WHAT TO DO:
**A.** Reproduce the passage of the LoRA guide that runs from "We support LoRA" up to and including "with limited hardware.", word for word.
**B.** List every benefit of LoRA named in the bulleted list of the LoRA guide.
═════ TEXT EXCERPT
RL(HF) algorithms with LoRA Support

We support LoRA (Low-Rank Adaptation) for reinforcement learning algorithms such as PPO, GRPO, and others.

LoRA is a parameter-efficient fine-tuning technique that injects trainable low-rank matrices into pre-trained weights (typically linear layers). This reduces memory footprint and compute cost, making it possible to fine-tune large models with limited hardware.

The benefits this brings include:

  • reinforcement learning with very large models (e.g. 70B+) with modest hardware (e.g. 8x80G GPUs),

  • enable larger batch sizes due to reduced memory usage,

  • simplify model transfer and deployment, as only LoRA adapters need to be saved,

  • Combine with techniques like SLoRA or CCoE to serve multiple LoRA adapters efficiently

This guide explains how to enable LoRA in RL training and configure related parameters.
══════════
═════ RECORD EXTRACTS
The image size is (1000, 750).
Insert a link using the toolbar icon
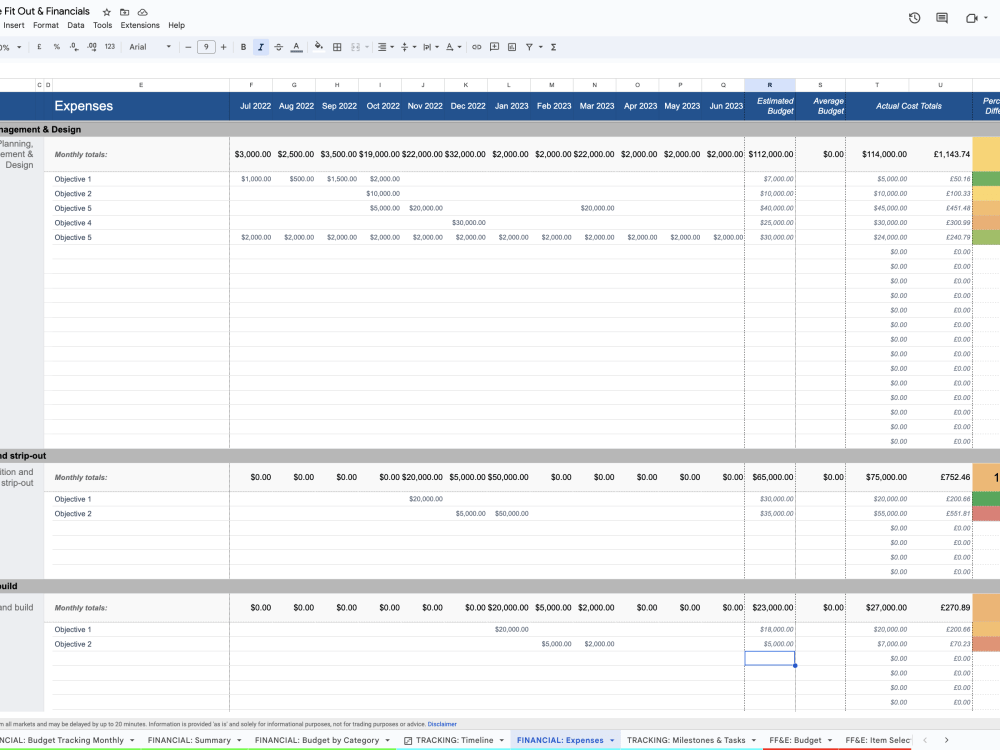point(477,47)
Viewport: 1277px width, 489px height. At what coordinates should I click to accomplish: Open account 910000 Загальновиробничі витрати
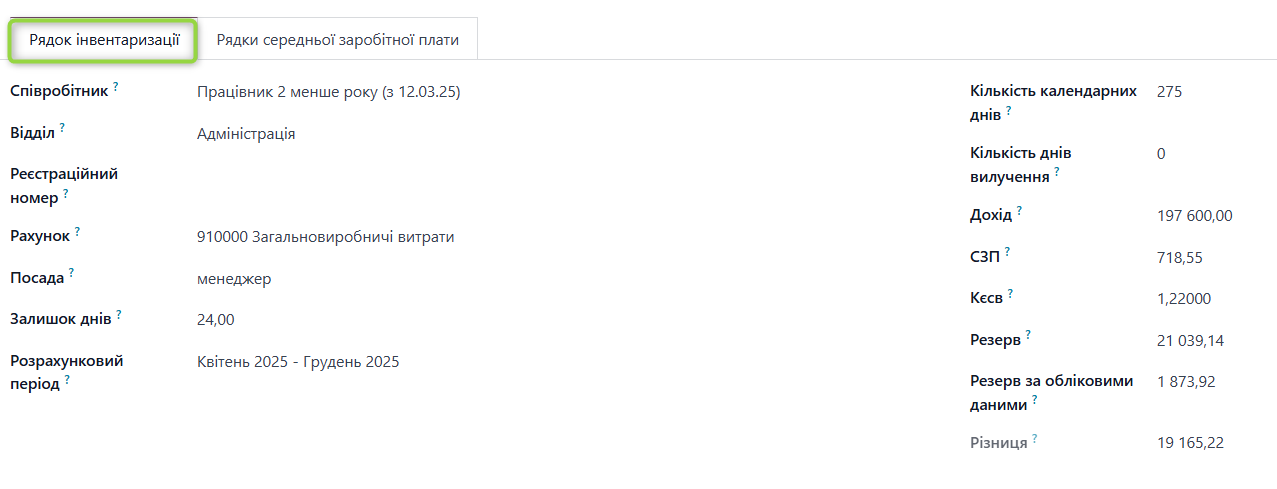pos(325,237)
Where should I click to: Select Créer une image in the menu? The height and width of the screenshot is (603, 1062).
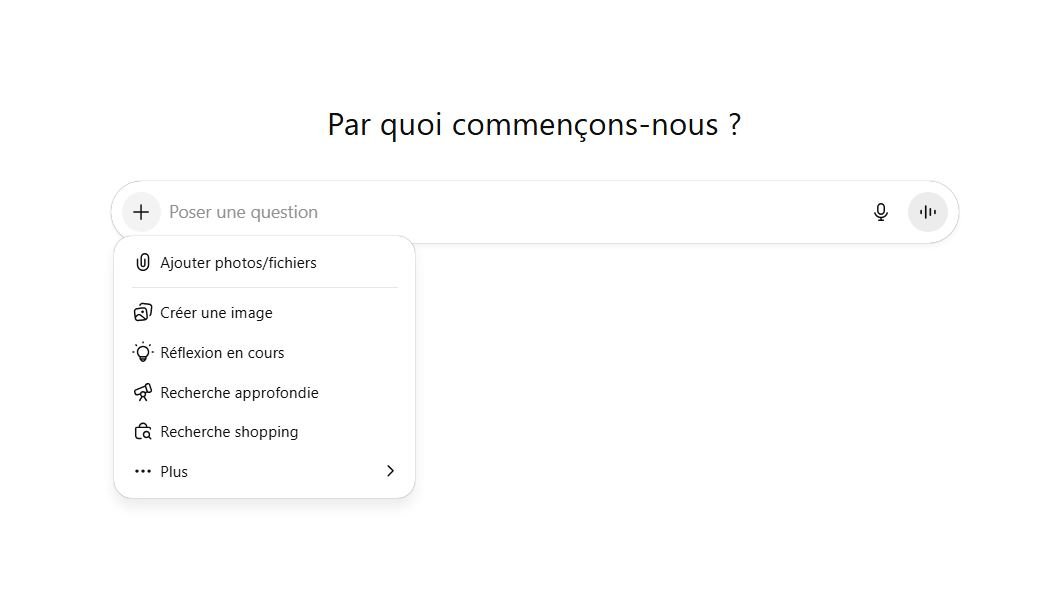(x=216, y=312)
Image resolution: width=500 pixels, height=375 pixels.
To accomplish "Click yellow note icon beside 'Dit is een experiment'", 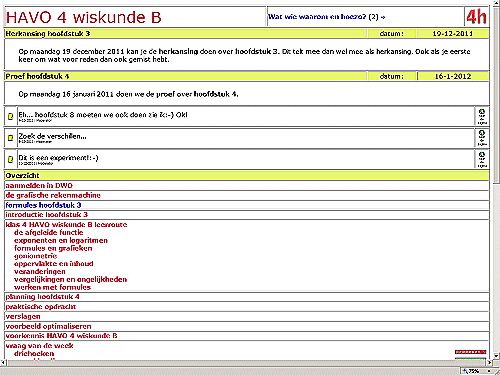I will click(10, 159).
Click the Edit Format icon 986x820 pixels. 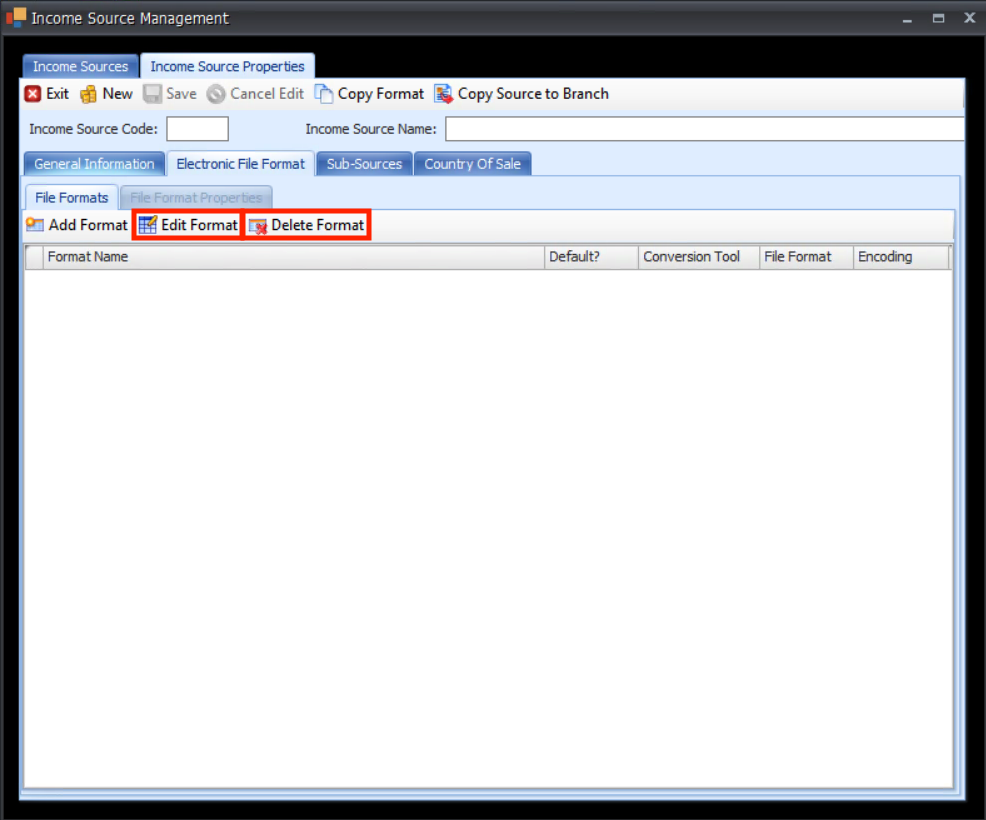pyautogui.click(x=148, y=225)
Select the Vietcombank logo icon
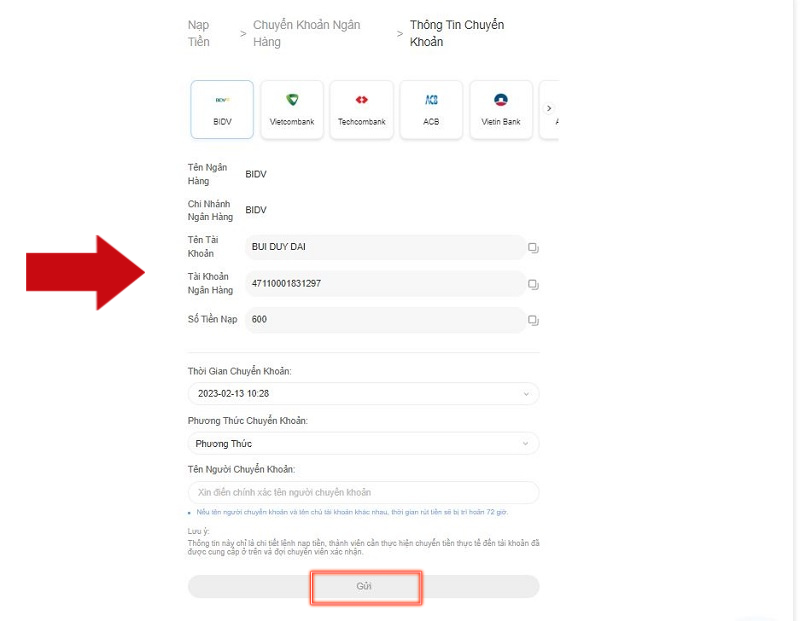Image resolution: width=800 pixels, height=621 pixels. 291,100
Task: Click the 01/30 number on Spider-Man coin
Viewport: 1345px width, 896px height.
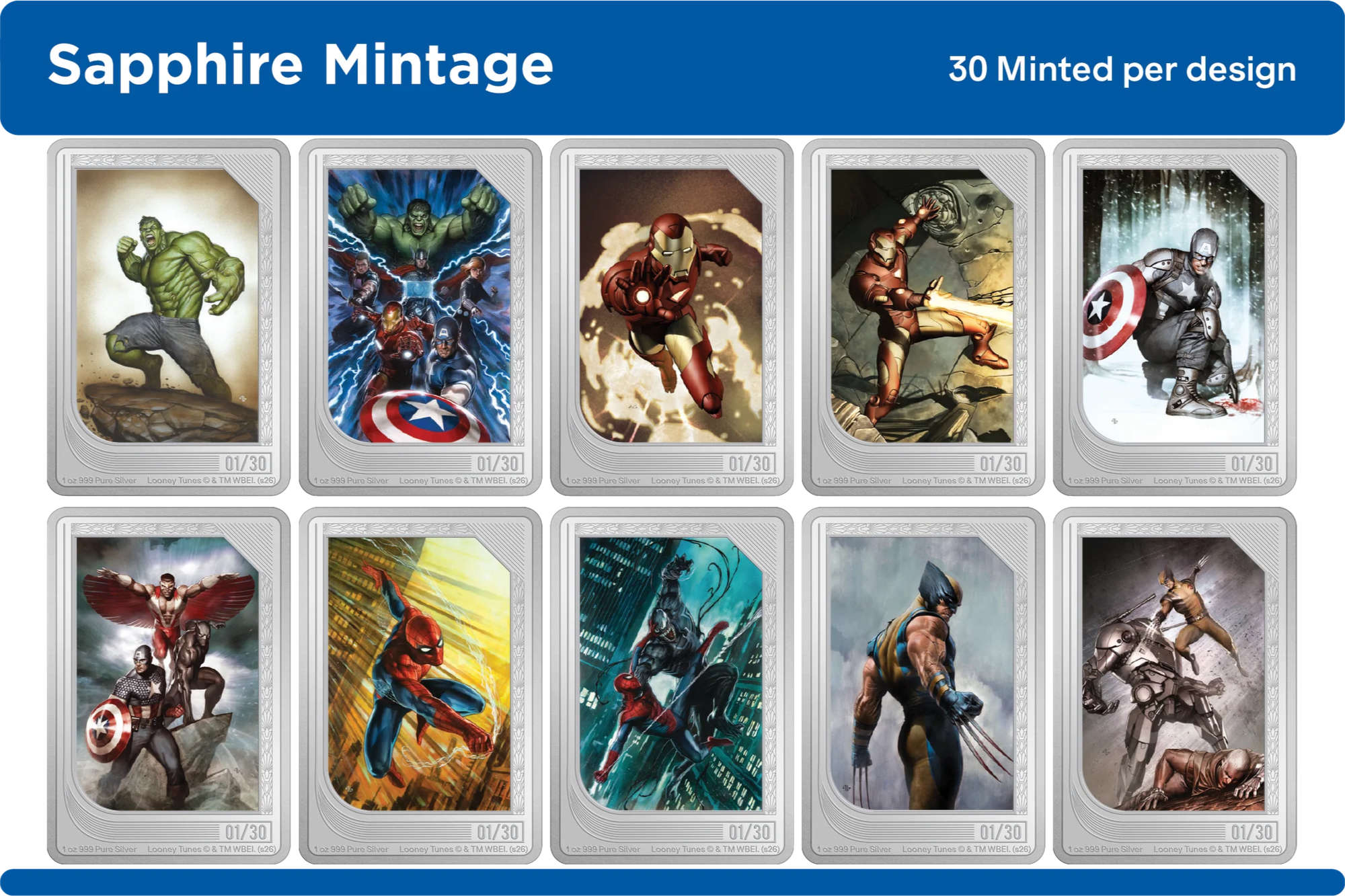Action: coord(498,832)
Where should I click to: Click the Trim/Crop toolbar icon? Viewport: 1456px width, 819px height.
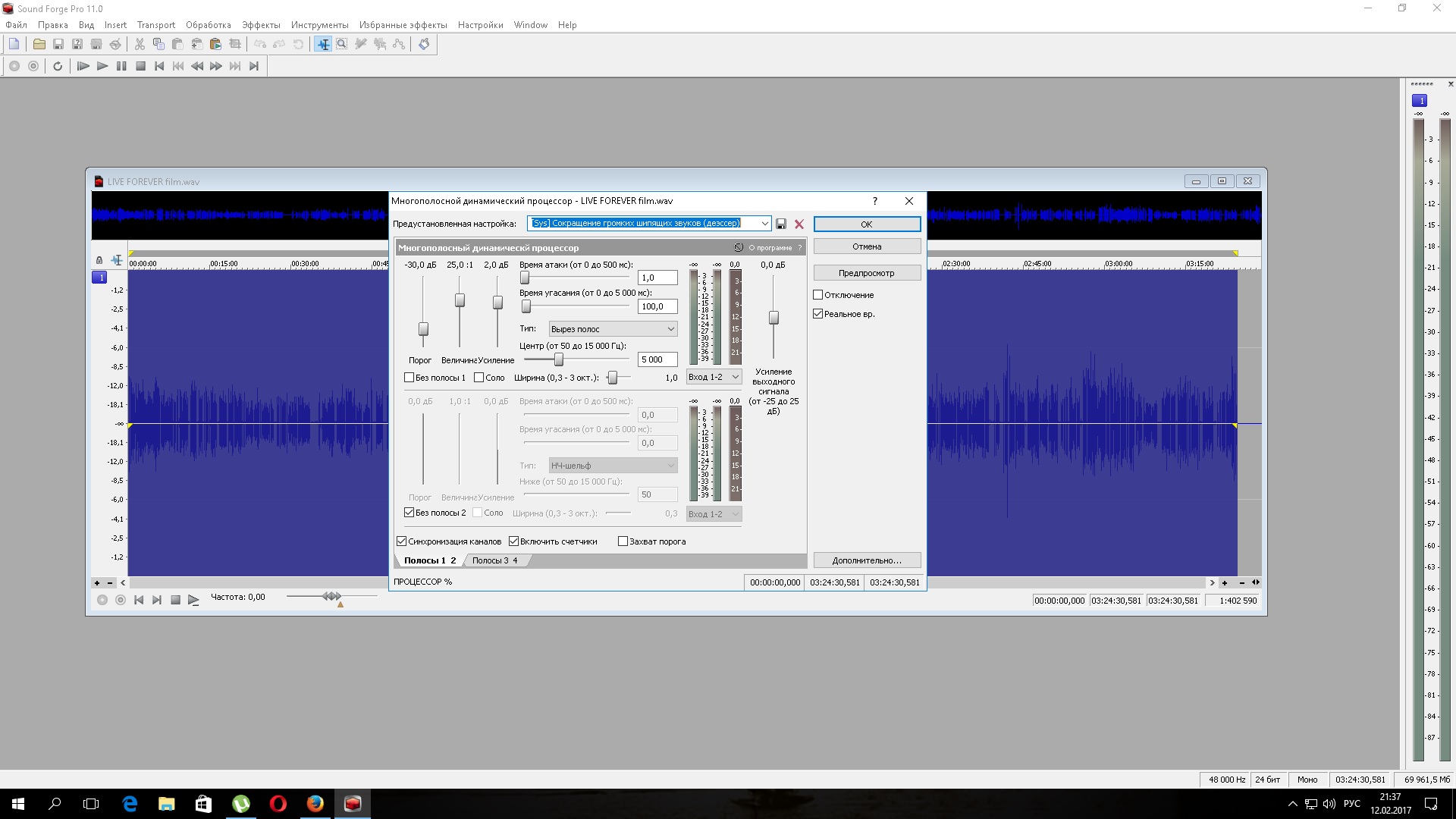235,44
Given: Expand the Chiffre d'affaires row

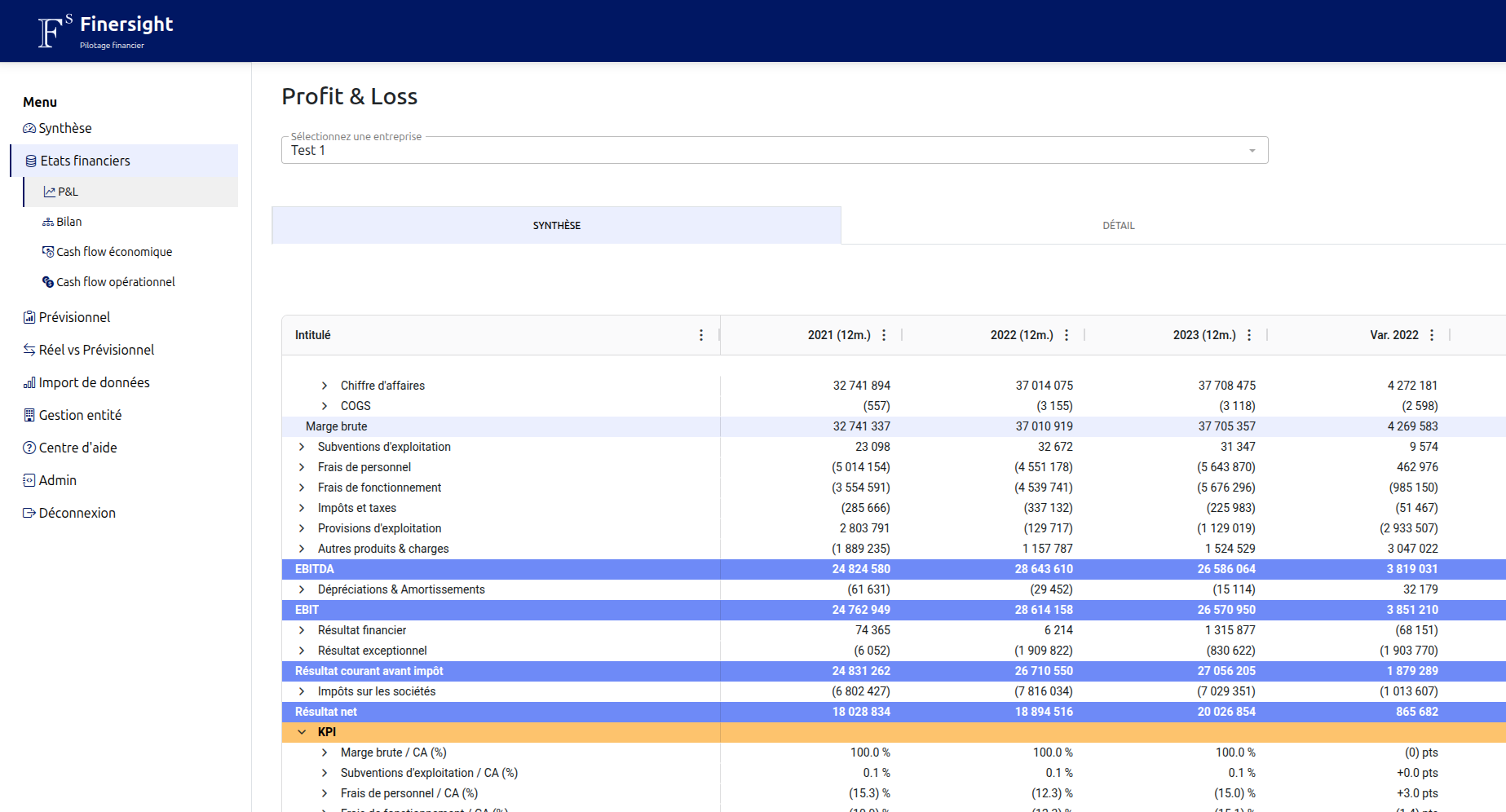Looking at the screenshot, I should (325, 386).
══════════
RESPONSES BY TASK:
**A.**
We support LoRA (Low-Rank Adaptation) for reinforcement learning algorithms such as PPO, GRPO, and others.

LoRA is a parameter-efficient fine-tuning technique that injects trainable low-rank matrices into pre-trained weights (typically linear layers). This reduces memory footprint and compute cost, making it possible to fine-tune large models with limited hardware.

**B.**
- Reinforcement learning with very large models (e.g. 70B+) on modest hardware (e.g. 8x80G GPUs)
- Larger batch sizes due to reduced memory usage
- Simpler model transfer and deployment, as only LoRA adapters need to be saved
- Combining with techniques like SLoRA or CCoE to serve multiple LoRA adapters efficiently